Reproduce all entries precisely, down to the last character.

DATA Start Marker

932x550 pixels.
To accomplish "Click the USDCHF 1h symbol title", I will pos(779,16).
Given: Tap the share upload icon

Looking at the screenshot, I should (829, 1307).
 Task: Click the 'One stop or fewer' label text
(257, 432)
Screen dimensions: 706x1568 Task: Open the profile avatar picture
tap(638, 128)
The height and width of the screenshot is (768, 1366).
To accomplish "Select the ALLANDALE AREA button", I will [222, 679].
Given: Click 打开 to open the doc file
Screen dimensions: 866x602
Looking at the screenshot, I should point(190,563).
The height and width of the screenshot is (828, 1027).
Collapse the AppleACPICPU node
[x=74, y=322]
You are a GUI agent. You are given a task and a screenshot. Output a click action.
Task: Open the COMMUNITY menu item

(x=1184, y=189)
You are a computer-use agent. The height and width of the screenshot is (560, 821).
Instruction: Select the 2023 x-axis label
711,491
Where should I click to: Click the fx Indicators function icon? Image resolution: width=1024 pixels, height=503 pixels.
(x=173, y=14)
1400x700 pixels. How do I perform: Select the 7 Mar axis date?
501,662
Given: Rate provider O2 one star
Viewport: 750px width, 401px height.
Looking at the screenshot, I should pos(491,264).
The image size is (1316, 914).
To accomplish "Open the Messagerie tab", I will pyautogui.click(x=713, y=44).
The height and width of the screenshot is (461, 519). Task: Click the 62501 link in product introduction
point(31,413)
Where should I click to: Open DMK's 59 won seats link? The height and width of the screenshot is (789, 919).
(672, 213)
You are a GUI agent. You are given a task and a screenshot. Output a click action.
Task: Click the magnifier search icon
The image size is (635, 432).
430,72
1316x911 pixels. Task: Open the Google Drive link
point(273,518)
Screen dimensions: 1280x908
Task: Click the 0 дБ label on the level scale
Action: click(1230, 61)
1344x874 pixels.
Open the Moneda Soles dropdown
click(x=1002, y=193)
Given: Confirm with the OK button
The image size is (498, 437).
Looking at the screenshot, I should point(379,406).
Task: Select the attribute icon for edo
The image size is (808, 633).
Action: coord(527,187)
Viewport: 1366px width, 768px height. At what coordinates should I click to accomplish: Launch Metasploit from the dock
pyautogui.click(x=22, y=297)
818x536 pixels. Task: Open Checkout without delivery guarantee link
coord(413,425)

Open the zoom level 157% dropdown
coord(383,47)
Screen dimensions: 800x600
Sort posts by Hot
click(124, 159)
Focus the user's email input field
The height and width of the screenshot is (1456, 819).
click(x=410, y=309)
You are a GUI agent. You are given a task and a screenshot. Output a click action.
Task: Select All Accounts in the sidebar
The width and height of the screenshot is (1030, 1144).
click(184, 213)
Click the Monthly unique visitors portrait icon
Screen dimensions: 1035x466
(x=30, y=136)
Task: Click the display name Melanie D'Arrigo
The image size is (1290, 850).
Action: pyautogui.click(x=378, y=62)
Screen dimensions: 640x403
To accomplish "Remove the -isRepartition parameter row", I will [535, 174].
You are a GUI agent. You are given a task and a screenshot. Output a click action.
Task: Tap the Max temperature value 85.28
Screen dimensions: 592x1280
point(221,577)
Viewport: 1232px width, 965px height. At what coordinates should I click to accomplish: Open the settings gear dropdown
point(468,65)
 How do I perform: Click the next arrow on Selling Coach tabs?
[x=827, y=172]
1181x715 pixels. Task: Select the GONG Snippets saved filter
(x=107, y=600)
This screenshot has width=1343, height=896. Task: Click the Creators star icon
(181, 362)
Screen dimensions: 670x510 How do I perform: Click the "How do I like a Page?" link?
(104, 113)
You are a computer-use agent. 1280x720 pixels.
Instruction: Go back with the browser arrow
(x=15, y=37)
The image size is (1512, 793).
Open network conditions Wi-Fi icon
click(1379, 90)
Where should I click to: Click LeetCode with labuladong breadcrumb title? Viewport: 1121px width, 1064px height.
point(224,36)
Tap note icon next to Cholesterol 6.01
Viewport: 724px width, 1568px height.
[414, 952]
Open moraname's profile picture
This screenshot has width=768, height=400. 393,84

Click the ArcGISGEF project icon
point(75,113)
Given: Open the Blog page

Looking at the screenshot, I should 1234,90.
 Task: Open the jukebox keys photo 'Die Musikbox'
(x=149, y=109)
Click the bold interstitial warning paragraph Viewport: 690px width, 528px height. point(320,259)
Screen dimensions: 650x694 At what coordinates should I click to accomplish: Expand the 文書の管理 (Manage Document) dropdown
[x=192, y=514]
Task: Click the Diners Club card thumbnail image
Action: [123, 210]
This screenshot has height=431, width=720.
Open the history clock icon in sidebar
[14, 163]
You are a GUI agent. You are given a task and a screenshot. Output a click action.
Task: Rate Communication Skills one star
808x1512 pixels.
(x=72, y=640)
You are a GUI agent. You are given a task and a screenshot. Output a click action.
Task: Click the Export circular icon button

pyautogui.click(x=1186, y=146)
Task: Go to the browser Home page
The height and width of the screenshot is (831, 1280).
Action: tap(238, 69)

DATA End Marker

*SOLUTION:*
932x550 pixels.
To accomplish "Click the USDCHF 1h symbol title", I will pos(779,16).
Given: Tap the share upload icon

Looking at the screenshot, I should (829, 1307).
 Task: Click the 'One stop or fewer' label text
(257, 432)
Screen dimensions: 706x1568 Task: Open the profile avatar picture
tap(638, 128)
The height and width of the screenshot is (768, 1366).
To accomplish "Select the ALLANDALE AREA button", I will [222, 679].
Given: Click 打开 to open the doc file
Screen dimensions: 866x602
Looking at the screenshot, I should point(190,563).
The height and width of the screenshot is (828, 1027).
Collapse the AppleACPICPU node
[x=74, y=322]
You are a GUI agent. You are given a task and a screenshot. Output a click action.
Task: Open the COMMUNITY menu item

(x=1184, y=189)
You are a computer-use agent. The height and width of the screenshot is (560, 821).
Instruction: Select the 2023 x-axis label
711,491
Where should I click to: Click the fx Indicators function icon? Image resolution: width=1024 pixels, height=503 pixels.
(x=173, y=14)
1400x700 pixels. How do I perform: Select the 7 Mar axis date?
501,662
Given: Rate provider O2 one star
Viewport: 750px width, 401px height.
Looking at the screenshot, I should pos(491,264).
The image size is (1316, 914).
To accomplish "Open the Messagerie tab", I will pyautogui.click(x=713, y=44).
The height and width of the screenshot is (461, 519). Task: Click the 62501 link in product introduction
point(31,413)
Where should I click to: Open DMK's 59 won seats link? The height and width of the screenshot is (789, 919).
(672, 213)
You are a GUI agent. You are given a task and a screenshot. Output a click action.
Task: Click the magnifier search icon
The image size is (635, 432).
430,72
1316x911 pixels. Task: Open the Google Drive link
point(273,518)
Screen dimensions: 1280x908
Task: Click the 0 дБ label on the level scale
Action: click(1230, 61)
1344x874 pixels.
Open the Moneda Soles dropdown
click(x=1002, y=193)
Given: Confirm with the OK button
The image size is (498, 437).
Looking at the screenshot, I should point(379,406).
Task: Select the attribute icon for edo
The image size is (808, 633).
Action: coord(527,187)
Viewport: 1366px width, 768px height. At what coordinates should I click to accomplish: Launch Metasploit from the dock
pyautogui.click(x=22, y=297)
818x536 pixels. Task: Open Checkout without delivery guarantee link
coord(413,425)

Open the zoom level 157% dropdown
coord(383,47)
Screen dimensions: 800x600
Sort posts by Hot
click(124, 159)
Focus the user's email input field
The height and width of the screenshot is (1456, 819).
click(x=410, y=309)
You are a GUI agent. You are given a task and a screenshot. Output a click action.
Task: Select All Accounts in the sidebar
The width and height of the screenshot is (1030, 1144).
click(184, 213)
Click the Monthly unique visitors portrait icon
Screen dimensions: 1035x466
(x=30, y=136)
Task: Click the display name Melanie D'Arrigo
The image size is (1290, 850).
Action: pyautogui.click(x=378, y=62)
Screen dimensions: 640x403
To accomplish "Remove the -isRepartition parameter row", I will [535, 174].
You are a GUI agent. You are given a task and a screenshot. Output a click action.
Task: Tap the Max temperature value 85.28
Screen dimensions: 592x1280
point(221,577)
Viewport: 1232px width, 965px height. At what coordinates should I click to accomplish: Open the settings gear dropdown
point(468,65)
 How do I perform: Click the next arrow on Selling Coach tabs?
[x=827, y=172]
1181x715 pixels. Task: Select the GONG Snippets saved filter
(x=107, y=600)
This screenshot has width=1343, height=896. Task: Click the Creators star icon
(181, 362)
Screen dimensions: 670x510 How do I perform: Click the "How do I like a Page?" link?
(104, 113)
You are a computer-use agent. 1280x720 pixels.
Instruction: Go back with the browser arrow
(x=15, y=37)
The image size is (1512, 793).
Open network conditions Wi-Fi icon
click(1379, 90)
Where should I click to: Click LeetCode with labuladong breadcrumb title? Viewport: 1121px width, 1064px height.
point(224,36)
Tap note icon next to Cholesterol 6.01
Viewport: 724px width, 1568px height.
[414, 952]
Open moraname's profile picture
This screenshot has width=768, height=400. 393,84

Click the ArcGISGEF project icon
point(75,113)
Given: Open the Blog page

Looking at the screenshot, I should 1234,90.
 Task: Open the jukebox keys photo 'Die Musikbox'
(x=149, y=109)
Click the bold interstitial warning paragraph Viewport: 690px width, 528px height. point(320,259)
Screen dimensions: 650x694 At what coordinates should I click to accomplish: Expand the 文書の管理 (Manage Document) dropdown
[x=192, y=514]
Task: Click the Diners Club card thumbnail image
Action: [123, 210]
This screenshot has height=431, width=720.
Open the history clock icon in sidebar
[14, 163]
You are a GUI agent. You are given a task and a screenshot. Output a click action.
Task: Rate Communication Skills one star
808x1512 pixels.
(x=72, y=640)
You are a GUI agent. You are given a task and a screenshot. Output a click action.
Task: Click the Export circular icon button

pyautogui.click(x=1186, y=146)
Task: Go to the browser Home page
The height and width of the screenshot is (831, 1280).
Action: tap(238, 69)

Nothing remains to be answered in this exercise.